— start of Exercise inputs —
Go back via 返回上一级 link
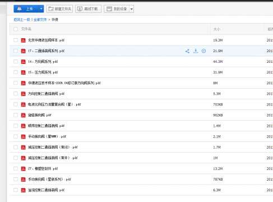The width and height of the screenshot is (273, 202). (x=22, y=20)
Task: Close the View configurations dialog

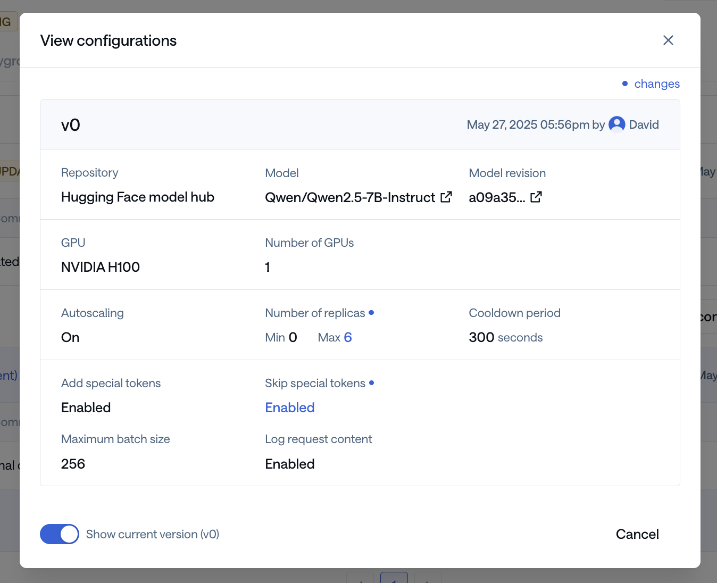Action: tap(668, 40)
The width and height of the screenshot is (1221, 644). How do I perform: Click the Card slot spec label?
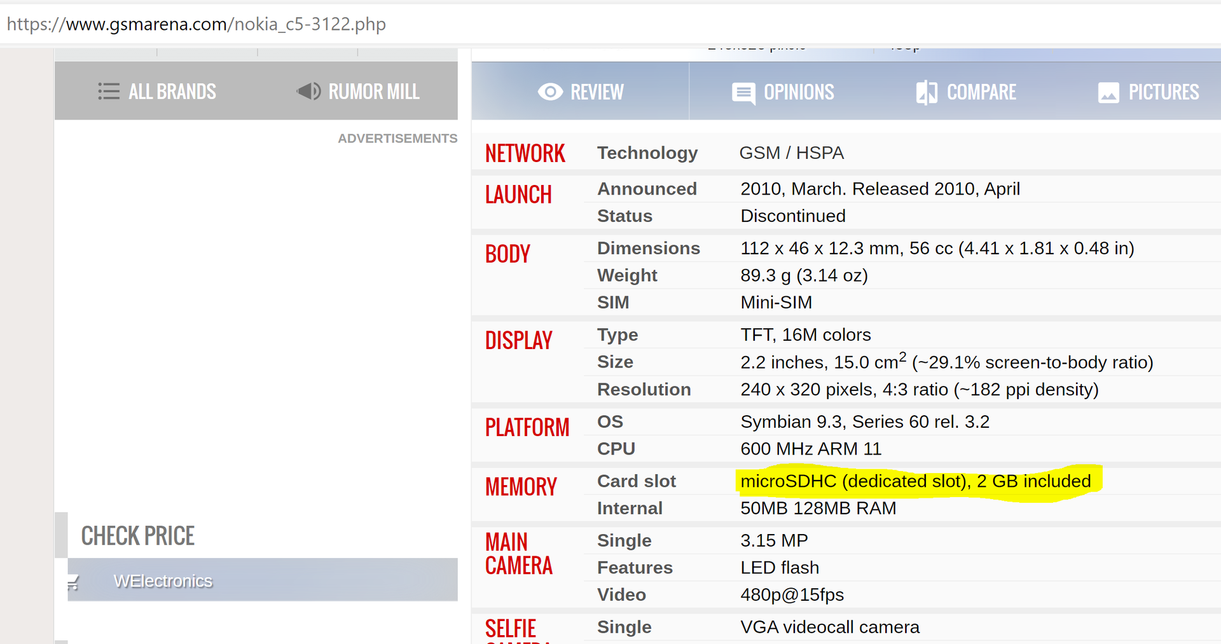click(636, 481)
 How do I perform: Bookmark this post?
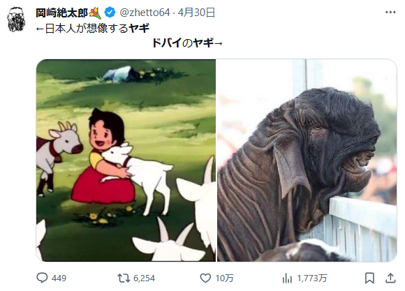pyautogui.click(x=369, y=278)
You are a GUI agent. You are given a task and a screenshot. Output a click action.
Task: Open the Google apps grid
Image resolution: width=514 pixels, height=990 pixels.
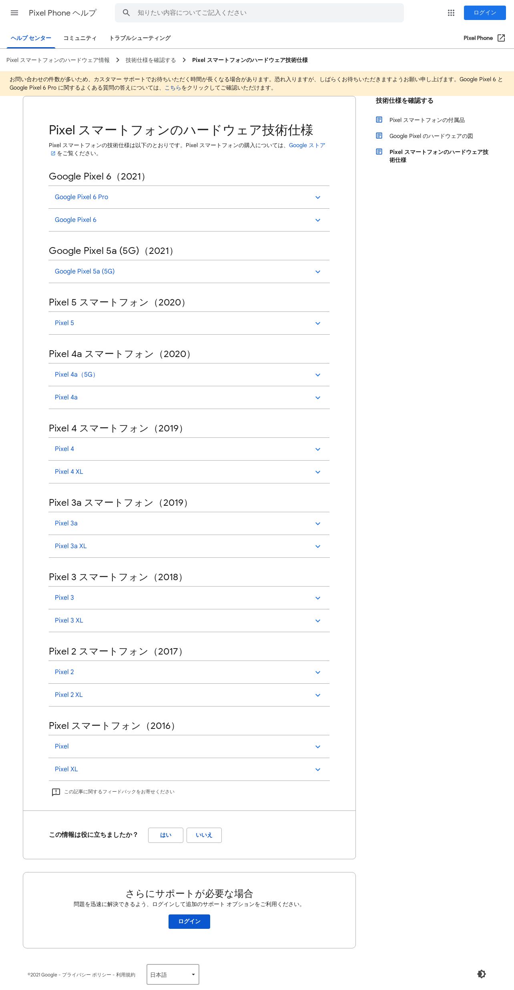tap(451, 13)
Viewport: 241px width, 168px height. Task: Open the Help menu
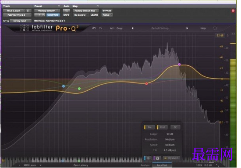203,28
— end of Exercise inputs —
■ **Problem to work on**: Convert the part of the records that opens with the line containing "You are a GUI" and runs through the end of the records into a two-column CSV with the columns instruction and action. Use one row per record, put each field in quotes, replace line breaks with spaces, and leave the pictures out.

■ **Completed exercise**:
instruction,action
"You are a GUI agent. You are given a task and a screenshot. Output a click action. Task: Open the Google apps grid Image resolution: width=514 pixels, height=990 pixels.","tap(451, 13)"
"Viewport: 241px width, 168px height. Task: Open the Help menu","203,28"